Beer prices in Germany: is the most expensive beer garden summer ever looming? – Business

Viewed soberly, it was inevitable in this relationship, which was not lacking in puns, between the Germans and their beer. Everything is getting more expensive, this sentence has been repeated so often that it has long since turned into a self-fulfilling prophecy. So why not the beer too?

“Something’s brewing over beer,” the local press knew months ago. The Picture-Zeitung compressed the vague notion into a number, one that should of course shock: 7.50 euros for half a liter. Converted to the mass, that can’t knock any Oktoberfest visitor in Munich, where the 14 before the decimal point has already leaked out to well-informed beer drinkers.

But the source of the quote for the supposed 7.50 euro shocker comes from somewhere else. From Berlin-Brandenburg, from the local brewery association, namely from Vice President Stefan Fritsche. The man not only speaks of “folk festival” prices, but of extremely normal maximum prices “especially for draft beer in beer gardens, pubs and restaurants”, in short: of the “most expensive beer garden summer of all time”.

Although, for him it is a utopia, something that, according to the dictionary, exists in the imagination of people (or in this case probably above all in the imagination of the brewer), but is not (yet) reality. Or is it? Here and there Fritsche sees his dream come true: the beer price of 7.50 euros for half a liter, which was still considered “utopian” at the beginning of the year, has already been breached in the first bars, he says.

For the Picture-Newspaper is the “bright madness”, yes, pun, wink, bright, bright. And you don’t have to be a dream interpreter to clearly hear the triad of inflation, greed inflation and beer inflation. But only as a prelude to the boiling of the beer-drenched folk soul.

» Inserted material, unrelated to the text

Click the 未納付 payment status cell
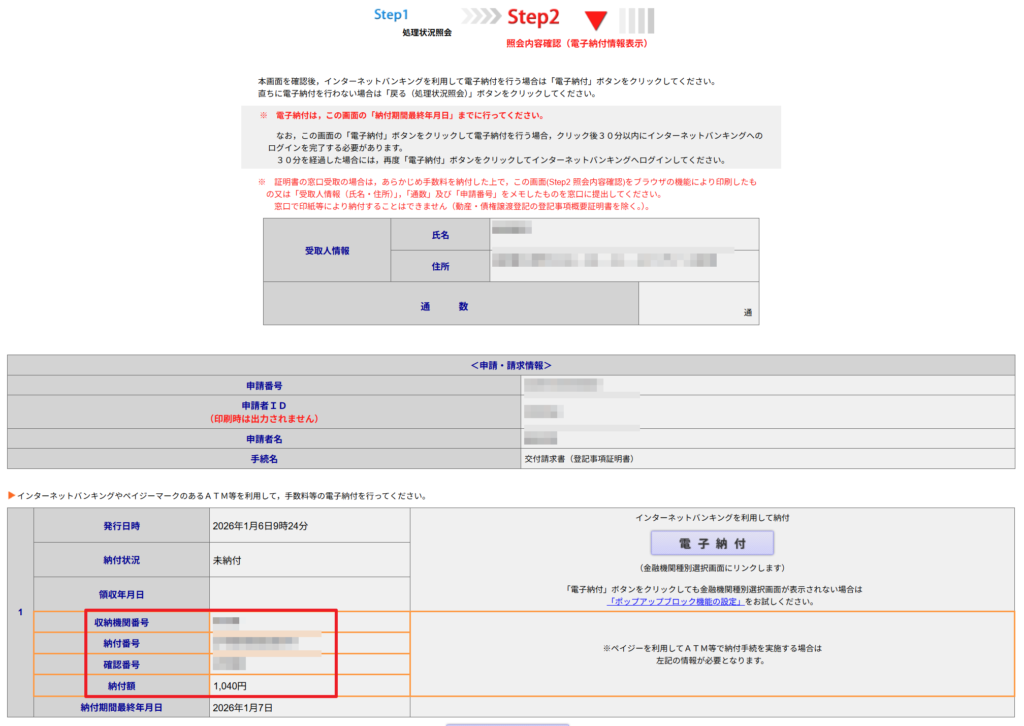Screen dimensions: 1024x726 229,560
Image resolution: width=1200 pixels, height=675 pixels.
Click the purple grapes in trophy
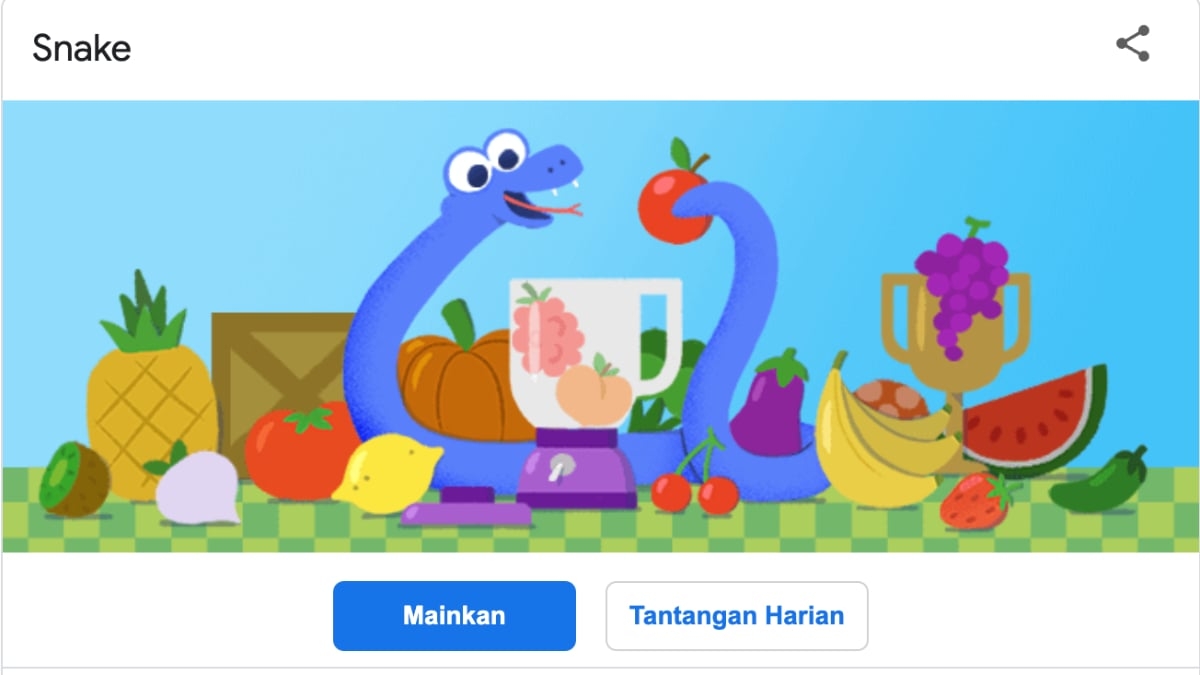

“That would be endless,” says one brewer

Because beer prices and beer bliss relate to each other like two communicating pipes and have therefore always been a political issue. You don’t have to go back to the Dorfen beer war of 1910 for proof of this, which was sparked by the fact that the brewers passed on the malt surcharge decided by the state parliament in Munich to the beer drinkers. Up until a few weeks ago, there was still anger in Landshut about last year’s beer price increase. Things were really boiling in the tubes, which only communicated by fire letter. Because the beer price at the folk festival was raised by one euro compared to the tender – although the city had explicitly forbidden this. The price rose from 8.90 to 9.90 euros. For a mass.

Which also sheds light on the fact that, firstly, it is not the absolute price that is decisive for the boiling point of emotions, but rather the speed of the price increase. Secondly, it also depends on where and how much the prices rise.

In and around Göppingen and elsewhere in Germany, the half will not cost 7.50 euros for the time being. The bosses of the two big breweries there, for their part, warn against alarmism. Christoph Kumpf, the managing director of the Geislinger Kaiserbrauerei, says: “That would be endless.” And Hans-Dieter Hilsenbeck from the Gruibinger Lammbrauerei “can’t imagine it like that now”. Bernd Sauer, board member of the Bierland Oberfranken association, also gave the all-clear for his region: “7.50 euros for a Seidla? Those are fantastic prices. That would be more expensive than in Sweden.” The pros tend to locate the 7.50-euro half in big-city bars, discotheques and chill-out lounges.

On the other hand, there has already been movement in the beer prices, for reasons that have gotten around: higher prices for energy and raw materials, there was even a risk that beer would lack carbon dioxide; and some who work in breweries, at least those in Bavaria, get higher salaries, if they are allowed to. From their point of view, the collective bargaining ended successfully.

So beer tends to be more expensive, but a half does not cost 7.50 euros everywhere, at most in the utopia of some brewers, a land of fantasy. Rather, it could be that prices are based on supply and demand, but that can mean something different depending on whether you’re at Oktoberfest or in the beverage market. “That’s the paradox,” says Georg Schneider, Managing Director of Schneider Weisse, “that people are queuing at the Oktoberfest to pay 14 euros for the mass, and I get a shitstorm every time I buy the box in the supermarket for ten cents make it more expensive.” This paradox shows how elastic prices are.